I never worked with a suspension base, but for a regular base I would wait until the soap temp gets around 120 deg f. to add suspended material.

Hopefully someone who has worked with this base will reply as well.

Good luck


----------



## soapdude1970 (Jun 4, 2010)

> yeah, you definitely want to color and fragrance first.
> 
> I never worked with a suspension base, but for a regular base I would wait until the soap temp gets around 120 deg f. to add suspended material.
> 
> ...





Thanks!   But I don't use a thermometer.  LOL


----------



## soapdude1970 (Jun 4, 2010)

So should I use a candy thermometer?   Also, shout I mix it all prior to pouring into molds?


----------



## supersoaper3000 (Jun 5, 2010)

A thermometer is pretty helpful if you want to get into things like suspension or mingling colors together.  Not a necessity mind you, you could just wait until your soap forms a good skin on top- remove or open the skin to add in your oatmeal or whatever.  Keeping track of the temp just gives you a little more control in identifying your window of opportunity to get the effects you want.

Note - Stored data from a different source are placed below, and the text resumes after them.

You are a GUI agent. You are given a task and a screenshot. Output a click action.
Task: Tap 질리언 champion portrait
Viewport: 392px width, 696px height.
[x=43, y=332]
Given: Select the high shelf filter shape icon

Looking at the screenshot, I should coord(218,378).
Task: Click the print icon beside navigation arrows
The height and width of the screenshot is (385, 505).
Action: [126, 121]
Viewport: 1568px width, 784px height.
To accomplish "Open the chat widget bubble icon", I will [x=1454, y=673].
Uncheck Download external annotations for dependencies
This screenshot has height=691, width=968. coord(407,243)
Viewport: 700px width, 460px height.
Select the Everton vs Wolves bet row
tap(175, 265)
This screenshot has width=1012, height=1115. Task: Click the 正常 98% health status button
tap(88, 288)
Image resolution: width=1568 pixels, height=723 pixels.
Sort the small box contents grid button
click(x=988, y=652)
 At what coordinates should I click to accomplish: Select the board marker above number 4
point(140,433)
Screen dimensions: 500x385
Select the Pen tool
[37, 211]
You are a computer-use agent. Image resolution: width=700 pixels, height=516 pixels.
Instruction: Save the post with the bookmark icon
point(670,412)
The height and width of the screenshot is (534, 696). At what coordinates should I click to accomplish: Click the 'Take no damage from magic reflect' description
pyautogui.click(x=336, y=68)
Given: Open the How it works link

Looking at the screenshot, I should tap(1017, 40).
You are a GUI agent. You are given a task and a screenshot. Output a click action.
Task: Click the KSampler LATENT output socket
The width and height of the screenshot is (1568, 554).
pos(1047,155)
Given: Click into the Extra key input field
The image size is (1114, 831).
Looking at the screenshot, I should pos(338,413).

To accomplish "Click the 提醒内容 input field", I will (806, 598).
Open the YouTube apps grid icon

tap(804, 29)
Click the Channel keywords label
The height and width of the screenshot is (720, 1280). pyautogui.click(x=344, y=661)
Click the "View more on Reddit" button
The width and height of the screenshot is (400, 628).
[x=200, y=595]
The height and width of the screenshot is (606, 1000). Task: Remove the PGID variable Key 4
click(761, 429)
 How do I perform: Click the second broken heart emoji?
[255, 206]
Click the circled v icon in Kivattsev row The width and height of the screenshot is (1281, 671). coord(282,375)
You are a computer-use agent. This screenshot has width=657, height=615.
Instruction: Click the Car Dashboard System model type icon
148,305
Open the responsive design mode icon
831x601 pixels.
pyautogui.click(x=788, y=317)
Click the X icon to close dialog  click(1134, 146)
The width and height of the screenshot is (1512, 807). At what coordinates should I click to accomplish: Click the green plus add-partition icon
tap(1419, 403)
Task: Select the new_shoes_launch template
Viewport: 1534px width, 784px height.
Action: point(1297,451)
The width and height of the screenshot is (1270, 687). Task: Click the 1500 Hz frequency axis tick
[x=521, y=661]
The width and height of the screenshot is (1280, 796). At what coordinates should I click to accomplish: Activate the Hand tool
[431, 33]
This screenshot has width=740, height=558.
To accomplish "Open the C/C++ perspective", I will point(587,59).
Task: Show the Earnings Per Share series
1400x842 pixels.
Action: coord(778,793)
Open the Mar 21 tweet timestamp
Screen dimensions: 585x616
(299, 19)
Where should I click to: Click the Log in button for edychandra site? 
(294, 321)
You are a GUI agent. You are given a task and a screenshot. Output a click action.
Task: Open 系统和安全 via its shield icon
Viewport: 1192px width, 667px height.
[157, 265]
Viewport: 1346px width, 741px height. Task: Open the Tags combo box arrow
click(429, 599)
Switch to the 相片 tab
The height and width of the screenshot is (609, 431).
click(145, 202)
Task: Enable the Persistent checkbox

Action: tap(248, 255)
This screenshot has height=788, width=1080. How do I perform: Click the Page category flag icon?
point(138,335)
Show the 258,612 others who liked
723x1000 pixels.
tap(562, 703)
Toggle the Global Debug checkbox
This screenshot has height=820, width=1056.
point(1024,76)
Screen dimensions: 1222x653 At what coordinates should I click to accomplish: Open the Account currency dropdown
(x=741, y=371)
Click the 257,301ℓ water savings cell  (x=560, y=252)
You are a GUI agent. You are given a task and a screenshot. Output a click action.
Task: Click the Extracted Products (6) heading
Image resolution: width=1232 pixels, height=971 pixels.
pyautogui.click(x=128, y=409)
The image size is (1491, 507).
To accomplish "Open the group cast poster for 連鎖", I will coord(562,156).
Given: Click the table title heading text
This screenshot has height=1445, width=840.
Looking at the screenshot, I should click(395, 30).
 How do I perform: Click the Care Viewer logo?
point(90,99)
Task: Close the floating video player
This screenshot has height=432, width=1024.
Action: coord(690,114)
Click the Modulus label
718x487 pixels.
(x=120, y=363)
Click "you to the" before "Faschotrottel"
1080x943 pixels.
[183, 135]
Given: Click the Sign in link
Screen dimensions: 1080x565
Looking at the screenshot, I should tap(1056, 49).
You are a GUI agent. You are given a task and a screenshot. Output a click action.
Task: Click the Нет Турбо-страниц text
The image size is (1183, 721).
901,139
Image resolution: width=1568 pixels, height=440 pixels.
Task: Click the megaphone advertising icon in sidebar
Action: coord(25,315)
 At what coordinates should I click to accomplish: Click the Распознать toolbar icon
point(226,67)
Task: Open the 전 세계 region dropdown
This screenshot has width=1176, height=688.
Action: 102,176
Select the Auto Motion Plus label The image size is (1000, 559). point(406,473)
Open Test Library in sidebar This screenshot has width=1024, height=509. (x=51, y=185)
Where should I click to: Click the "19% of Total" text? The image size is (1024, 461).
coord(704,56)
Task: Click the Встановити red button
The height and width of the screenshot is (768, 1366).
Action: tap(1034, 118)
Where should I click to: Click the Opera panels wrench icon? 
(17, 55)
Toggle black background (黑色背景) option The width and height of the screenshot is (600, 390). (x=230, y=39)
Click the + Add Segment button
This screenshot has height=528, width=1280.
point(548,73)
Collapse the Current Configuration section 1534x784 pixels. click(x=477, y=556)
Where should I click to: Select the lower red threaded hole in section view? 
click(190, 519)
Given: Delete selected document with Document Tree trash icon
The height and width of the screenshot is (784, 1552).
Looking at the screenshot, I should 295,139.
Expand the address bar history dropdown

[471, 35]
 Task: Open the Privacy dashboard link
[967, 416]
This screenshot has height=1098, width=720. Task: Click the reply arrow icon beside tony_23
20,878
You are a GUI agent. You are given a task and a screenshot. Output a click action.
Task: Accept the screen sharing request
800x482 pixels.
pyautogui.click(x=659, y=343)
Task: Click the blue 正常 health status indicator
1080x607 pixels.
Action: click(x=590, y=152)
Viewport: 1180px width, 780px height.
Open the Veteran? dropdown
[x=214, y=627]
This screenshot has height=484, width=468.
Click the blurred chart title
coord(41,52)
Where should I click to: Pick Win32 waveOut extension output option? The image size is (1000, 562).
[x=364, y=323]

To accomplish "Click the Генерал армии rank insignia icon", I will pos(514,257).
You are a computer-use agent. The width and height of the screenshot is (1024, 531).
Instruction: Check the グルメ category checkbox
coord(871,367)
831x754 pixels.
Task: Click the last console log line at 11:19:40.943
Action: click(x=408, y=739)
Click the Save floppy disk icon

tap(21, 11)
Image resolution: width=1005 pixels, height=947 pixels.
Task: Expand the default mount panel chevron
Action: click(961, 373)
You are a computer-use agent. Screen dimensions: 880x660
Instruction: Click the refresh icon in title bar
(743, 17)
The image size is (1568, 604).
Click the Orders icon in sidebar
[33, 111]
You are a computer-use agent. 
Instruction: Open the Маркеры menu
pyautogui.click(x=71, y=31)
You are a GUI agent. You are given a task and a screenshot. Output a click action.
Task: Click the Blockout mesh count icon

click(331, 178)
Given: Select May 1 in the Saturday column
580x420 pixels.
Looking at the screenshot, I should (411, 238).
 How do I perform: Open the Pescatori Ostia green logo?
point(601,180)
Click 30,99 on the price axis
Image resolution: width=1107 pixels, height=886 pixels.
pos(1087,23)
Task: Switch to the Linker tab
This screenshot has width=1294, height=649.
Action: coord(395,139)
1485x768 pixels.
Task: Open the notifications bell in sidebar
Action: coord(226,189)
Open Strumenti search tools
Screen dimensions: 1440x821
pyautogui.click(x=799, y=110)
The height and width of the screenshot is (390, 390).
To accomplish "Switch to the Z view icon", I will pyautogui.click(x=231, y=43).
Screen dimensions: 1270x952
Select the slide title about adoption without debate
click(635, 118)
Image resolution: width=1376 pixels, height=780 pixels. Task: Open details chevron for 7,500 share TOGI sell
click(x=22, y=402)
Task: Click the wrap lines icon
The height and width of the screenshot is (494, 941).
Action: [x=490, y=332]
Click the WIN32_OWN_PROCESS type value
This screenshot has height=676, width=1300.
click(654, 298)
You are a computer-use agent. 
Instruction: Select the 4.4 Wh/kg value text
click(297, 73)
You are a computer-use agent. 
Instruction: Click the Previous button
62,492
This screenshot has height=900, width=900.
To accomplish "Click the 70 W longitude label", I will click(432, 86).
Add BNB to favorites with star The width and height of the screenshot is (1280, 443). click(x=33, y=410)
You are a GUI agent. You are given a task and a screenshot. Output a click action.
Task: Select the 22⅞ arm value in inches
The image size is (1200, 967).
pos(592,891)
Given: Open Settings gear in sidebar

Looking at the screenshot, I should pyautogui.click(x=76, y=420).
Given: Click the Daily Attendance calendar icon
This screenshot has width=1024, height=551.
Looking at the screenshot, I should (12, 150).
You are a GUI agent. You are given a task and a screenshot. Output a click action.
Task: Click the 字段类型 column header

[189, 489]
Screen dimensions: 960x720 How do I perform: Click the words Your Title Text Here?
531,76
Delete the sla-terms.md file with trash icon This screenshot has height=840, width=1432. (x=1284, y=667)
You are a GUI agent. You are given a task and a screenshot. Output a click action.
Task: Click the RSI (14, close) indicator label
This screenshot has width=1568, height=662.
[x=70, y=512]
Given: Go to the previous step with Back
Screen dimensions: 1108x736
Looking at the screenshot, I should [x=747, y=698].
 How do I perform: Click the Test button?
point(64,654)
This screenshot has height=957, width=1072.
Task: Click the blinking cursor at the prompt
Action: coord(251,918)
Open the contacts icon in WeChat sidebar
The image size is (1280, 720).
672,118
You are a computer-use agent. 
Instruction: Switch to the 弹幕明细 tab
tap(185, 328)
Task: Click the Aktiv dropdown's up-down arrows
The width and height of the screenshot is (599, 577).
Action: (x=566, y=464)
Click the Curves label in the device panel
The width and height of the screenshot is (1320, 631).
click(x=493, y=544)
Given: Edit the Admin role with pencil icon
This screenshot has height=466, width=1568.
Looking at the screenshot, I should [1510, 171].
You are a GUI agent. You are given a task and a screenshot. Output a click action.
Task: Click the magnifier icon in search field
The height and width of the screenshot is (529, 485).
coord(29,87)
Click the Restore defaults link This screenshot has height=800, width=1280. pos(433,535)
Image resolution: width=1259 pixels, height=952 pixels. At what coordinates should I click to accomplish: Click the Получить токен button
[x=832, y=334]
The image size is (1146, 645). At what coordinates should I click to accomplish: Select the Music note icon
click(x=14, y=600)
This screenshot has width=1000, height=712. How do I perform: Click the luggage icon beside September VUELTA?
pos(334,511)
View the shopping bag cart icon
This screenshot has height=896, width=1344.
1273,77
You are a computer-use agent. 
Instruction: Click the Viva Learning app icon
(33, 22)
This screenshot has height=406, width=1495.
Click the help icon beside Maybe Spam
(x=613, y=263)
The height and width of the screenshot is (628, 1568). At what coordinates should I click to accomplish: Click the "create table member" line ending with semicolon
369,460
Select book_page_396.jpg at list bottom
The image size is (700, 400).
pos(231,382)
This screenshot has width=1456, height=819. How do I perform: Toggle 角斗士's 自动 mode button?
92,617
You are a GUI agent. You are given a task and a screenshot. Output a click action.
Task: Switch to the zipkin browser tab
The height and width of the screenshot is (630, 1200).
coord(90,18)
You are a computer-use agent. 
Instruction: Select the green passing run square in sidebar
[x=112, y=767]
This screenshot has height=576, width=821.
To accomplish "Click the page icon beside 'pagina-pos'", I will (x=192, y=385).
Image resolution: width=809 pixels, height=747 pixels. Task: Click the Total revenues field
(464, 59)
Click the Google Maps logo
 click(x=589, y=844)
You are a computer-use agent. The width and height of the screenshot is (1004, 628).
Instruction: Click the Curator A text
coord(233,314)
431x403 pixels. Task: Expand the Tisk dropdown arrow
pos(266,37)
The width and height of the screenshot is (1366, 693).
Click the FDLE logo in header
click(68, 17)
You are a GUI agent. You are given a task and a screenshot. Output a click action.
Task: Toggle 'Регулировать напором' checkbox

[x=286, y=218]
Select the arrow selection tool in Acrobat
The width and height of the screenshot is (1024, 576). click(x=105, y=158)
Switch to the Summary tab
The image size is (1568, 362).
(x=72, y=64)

Again I should point out I am not familiar with suspension bases, I can't really say if you would be better off mixing in your additives before or after you pour into a mold- so maybe try doing a little of both?


----------



## lioness (Jul 17, 2010)

Hi there I just made a mix of champagne and blue raspberries today in a 4 oz rectangle mold. I did the first layer with the blue raspberry and I wanted it to look like seeds in it so I mixed in some poppy seeds. I colored it a red/fushia color. I did wait until it cooled a bit before I poured it into the molds but I should of waited longer until it made a skin on top as the seeds started to sink to the bottom. I stirred them in the mold which worked but when I unmolded them the texture in the top which should be smooth you could see my stir marks in the top. So my suggestion is to wait until its almost setting and then pour. The next layer I left clear with just a hint of yellow with the champagne scent. Its like the champagne and berries dessert yummy looking.


----------



## pepperi27 (Jul 18, 2010)

champagne and blue raspberries sound amazing!!


----------